3 Responses

  1. How have ecological and social changes in the last 10 years impacted whether design principles were met? And how did this lead to institutional change? For example, disease spread or technological change may impact the financial sustainability, which may lead to changes in the rules and regulations and therefore the compliance with design principles.

  2. Thanks for the comment Marco,
    There are many challenges and I like how you frame the problem: where disease itself may not be the main sustainability challenge (due to lower yields) but instead lower yield means lower profits which may jeopardize the expansion loan repayment – so financial sustainability becomes the problem. These types of connection are plenty in the system. For example, pump maintenance costs are increasing, some people secretly rent land to outsiders (thus violating boundary rules), pests impacting yields, soil health (remains unknown – we didn’t have funds to do soil tests, etc. So the social, ecologic and financial systems are interacting and slowly undermining long-term sustainability. But there are no institutional changes – the political system is rigid and the rules are not reviewed, nor challenged or ever changed. This is why I often think that “rules about how to change rules” is the most critical design principal. What do you think?

    1. I would just add to Ravic’s response that rule changing process is fairly well understood by participants, but it’s a complex process.
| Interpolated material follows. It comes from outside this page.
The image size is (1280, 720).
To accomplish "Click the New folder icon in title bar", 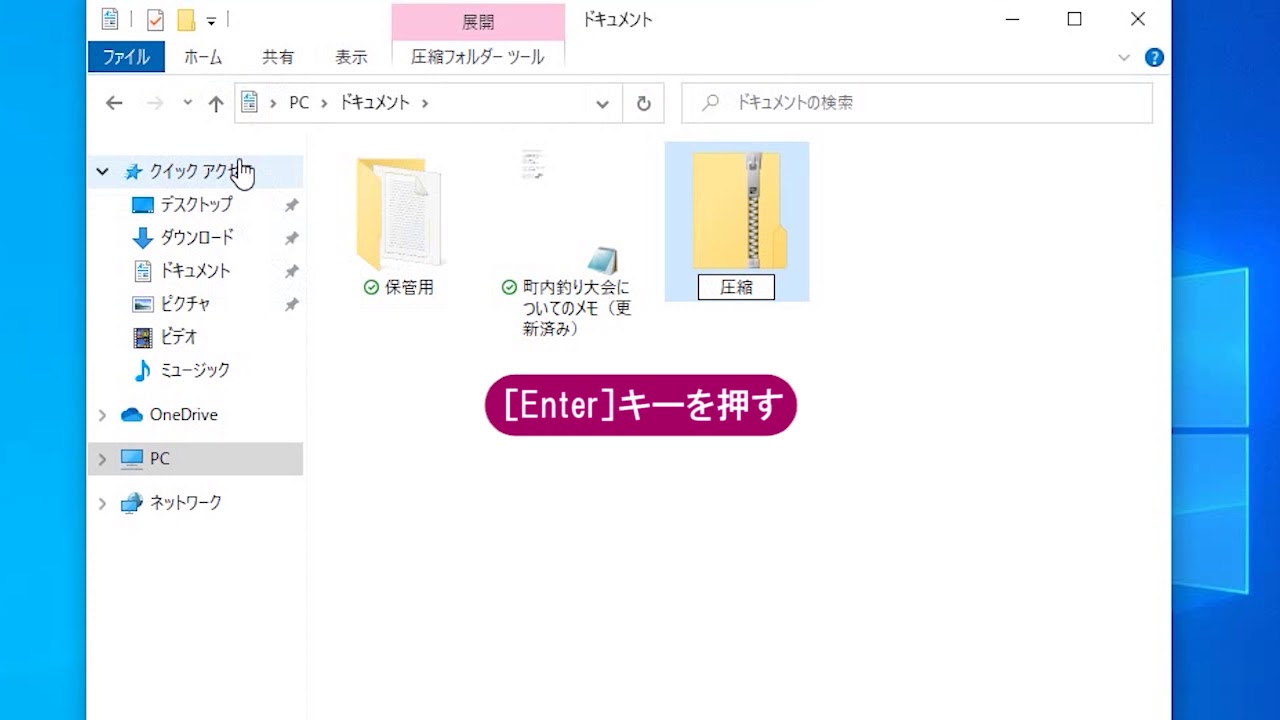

The CBO that manages day to day affairs is elected and has some in built mechanisms that enable participants to provide input, make suggestions, etc. However, formal rule changes have to be undertaken by village council and would be a rather lengthy process and could entail political risks for elected village council members. Moreover, because of the unorthodox rules of the scheme itself (particularly relative to the rest of lower Moshi), the CBO board has struggled to achieve acceptance of and compliance with rules. They feel as though they have finally reached a point at which participants understand and mostly follow the rules. Now conditions are beginning to changing in ways that point to the need to revisit rules, yet their is a reluctance to signal to participants in the scheme that rules are up for negotiation!

      Beyond rule changes, there is some limited co-learning going on with regard to soil fertility and pest management, but as Ravic suggests in the presentation, there is a dire need to create platforms for communicating and sharing lessons among participants as new pests (e.g., fall army worm) become more prevalent and soils less productive.